Pheew! Already 21st article of our Entrepreneurial Wednesday series and still so much more to say. Last time, we talked about the method of 5 WHYs. I hope you managed to try it at least once in practice. If yes, share your experience and benefits of this approach in the comment section.
It became a tradition, that one article of few hundred words is not enough to dig really deep into it. So, after giving it a thought, I decided to dedicate one more article to this method. Not only because I personally see a lot of benefits in it, but because there are several things (essential to the method) that need to be done properly.

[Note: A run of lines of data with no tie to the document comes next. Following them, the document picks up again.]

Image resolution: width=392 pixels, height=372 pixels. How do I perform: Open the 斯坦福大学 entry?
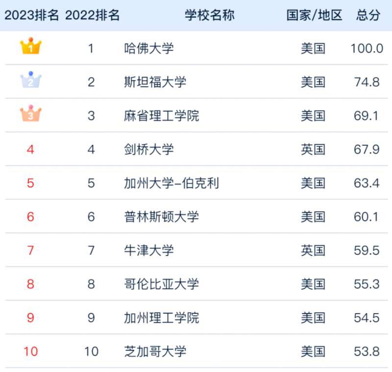155,82
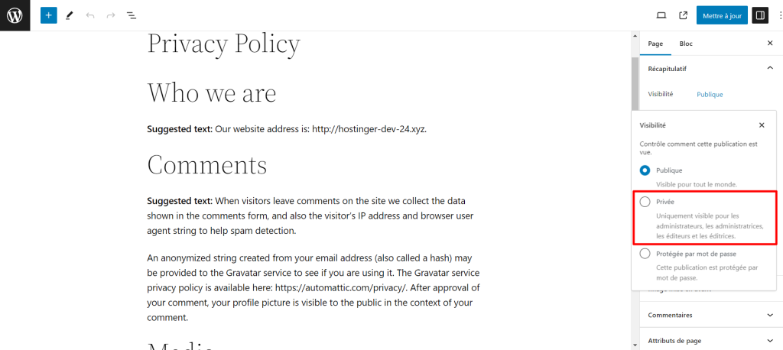Click the Undo arrow icon
Screen dimensions: 783x350
90,15
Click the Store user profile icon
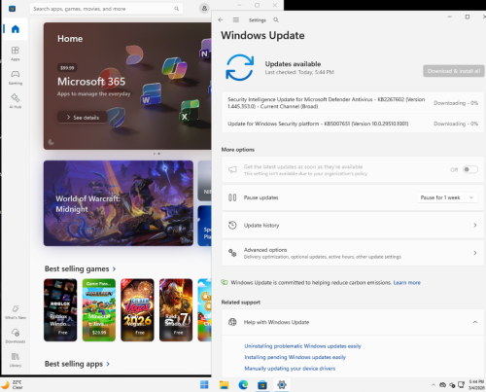 [204, 9]
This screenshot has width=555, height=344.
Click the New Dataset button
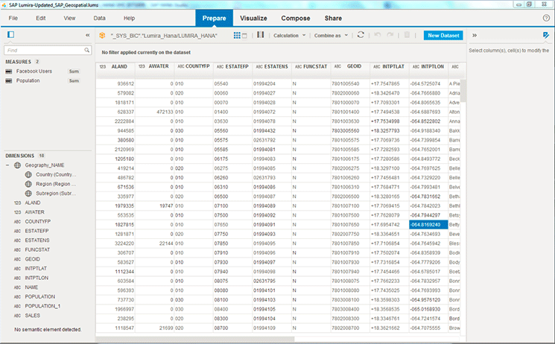[443, 35]
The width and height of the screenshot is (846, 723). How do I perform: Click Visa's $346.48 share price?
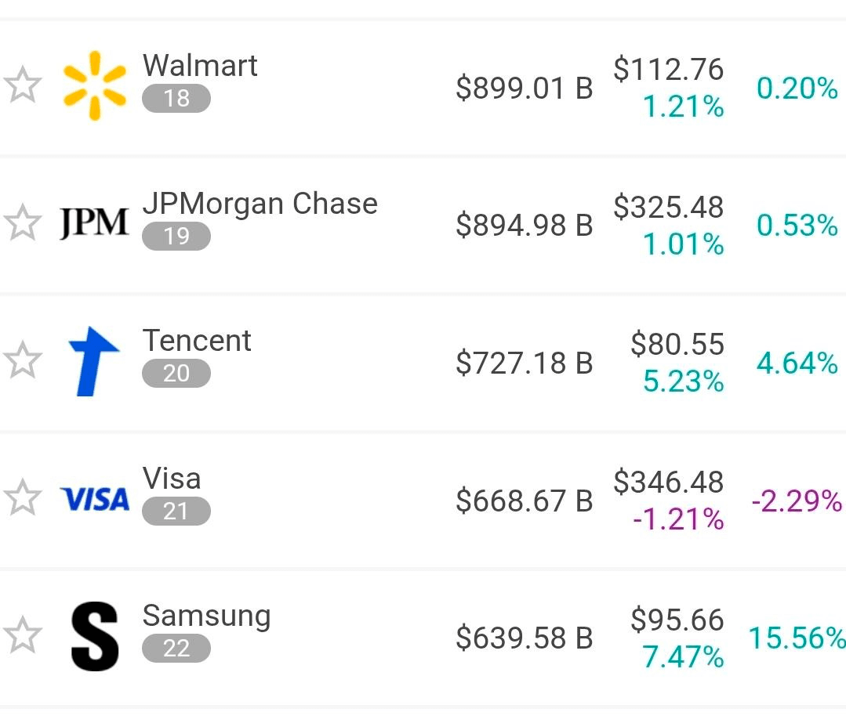(x=669, y=483)
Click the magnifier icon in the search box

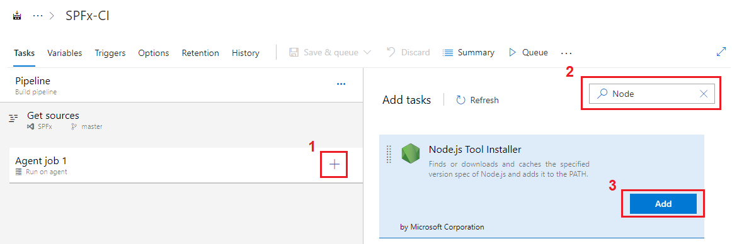pos(603,94)
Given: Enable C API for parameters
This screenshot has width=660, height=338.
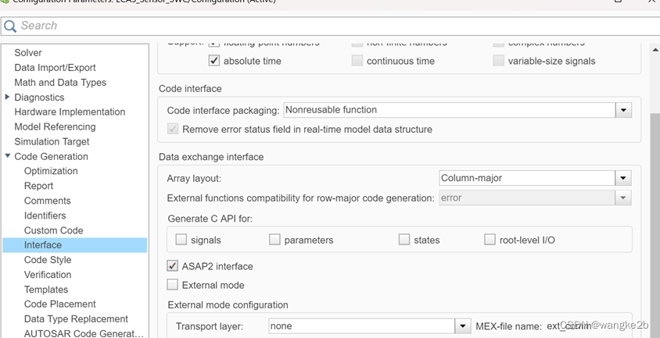Looking at the screenshot, I should pyautogui.click(x=275, y=240).
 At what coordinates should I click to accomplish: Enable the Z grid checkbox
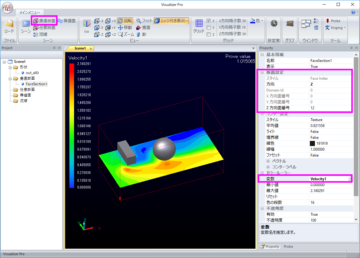coord(209,35)
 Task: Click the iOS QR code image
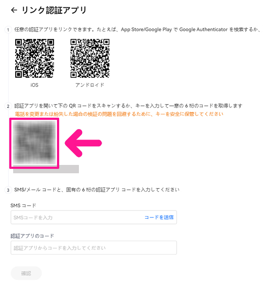(35, 58)
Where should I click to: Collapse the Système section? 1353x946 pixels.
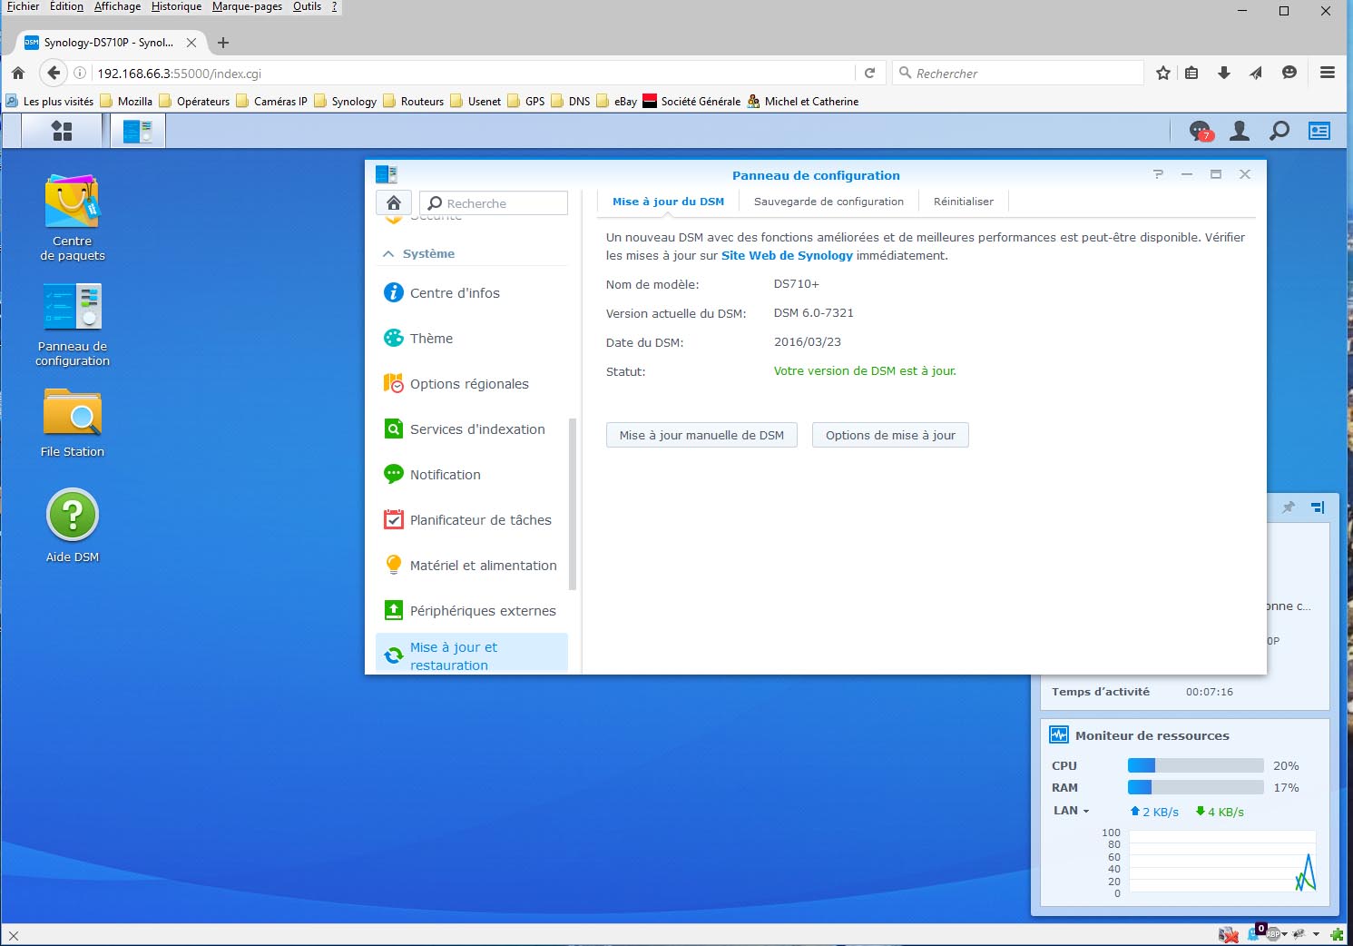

Success is achieved by everyone, failure is caused by one person
You know what can very efficiently destroy this method? I mean, completely erase all of its functions and all of the pros it can bring the team/company. Blame. That’s right. It’s the blame that causes teams and colleagues to argue and eventually create a bad working environment. Two important points to remember if you want to implement this approach successfully:
One, it’s the management that has to create an environment leading to cooperation.
Two, blame can destroy the best in you, your team and (sometimes even) whole companies.
It’s these two things I want you to never forget and always remember whenever the topic of this method comes up. Without these two in an alignment, there won’t be any magic happening. Although, the book itself discusses being tolerant and not making the mistake twice as the two most important things, my point of view is from the position of your mindset. Some of us don’t admit it, but our egos have limits. It’s widening these limits that let you use this method on so many levels.
How to swallow the ugly truth?
As I have already mentioned egos, let me build up on it a little. Your egos are going to suffer so much if you adopt this method. Your mistakes will surely be discussed using the 5 WHYs and while this leads to efficiently solving a problem, it’s a bitter pill to swallow.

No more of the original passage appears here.